よく分からないというのは,相談者の表現力の問題もあるし,相談者が関わりないところの事実関係が把握できないためなのかも知れない。
ともかく,聞いている当方(弁護士)としては,よくは分からないが,自分達が対処する領域に属する問題のようだ。
で,どうするか。受任するのか。
ここで,当該依頼者が,まず付き合っていけそうな方であれば,よくは分からないけれど,事件を進める中でなんとかなるだろうと,受任することになる。
反対に,手続の見通しとか,金銭回収に細かく意見を言うような人なら,ちょっと受任しにくいだろう。
で,この種の,当初は見通しがよく分からない事件が,徐々に分かってきて,意外な成果を挙げたりする。
あるいは,私の場合だが,依頼者が事実関係を把握していな類型で,弁護士の調査だけが頼り,という事案の方が,むしろ地力を発揮したりもする。
そうすると,ある程度専門家任せ,という人の方が,結果として権利救済に繋がる,
むしろ口うるさく権利主張をする人の方が,弁護士が敬遠して,その実現に繋がらない,
というパラドックスが起きそうである。
ここで,以上の依頼者の態度・発想からの選別的発想を逆転させ,弁護士側の姿勢を問題にしてみる。

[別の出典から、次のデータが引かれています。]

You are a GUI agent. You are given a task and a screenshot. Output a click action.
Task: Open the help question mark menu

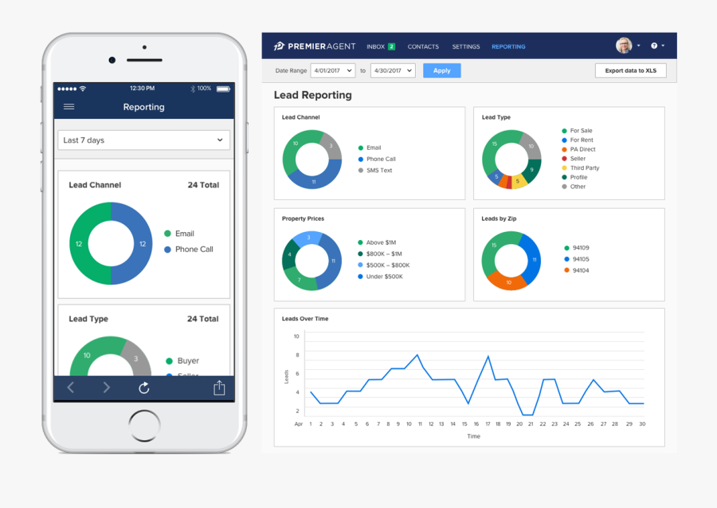655,46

経験を積み,いろんなタイプの人を依頼者としてきた弁護士がいる。
最初,よく分からなくても,徐々に事実関係を把握し,問題点に突き当たれば,その都度,依頼者に説明して適切な方向転換をする。
また,そのように適切な方向転換の協議ができることに自信がある。
あるいは,依頼者をコントロールすることにこだわらない。
そうすると,自然,口うるさい人,独自の考えを貫こうとする人,あるいはお任せ過ぎて連絡対応してくれない人,そういう人も受けることができる。
上記の見方の反対で,当該弁護士こそ,受任して対応できる幅が広ければ広いほど,当然,権利救済の幅が広がる。
様々な依頼者と適切な関係を結ぶことを,平素続けていれば,自然,地域の権利救済に資することができる。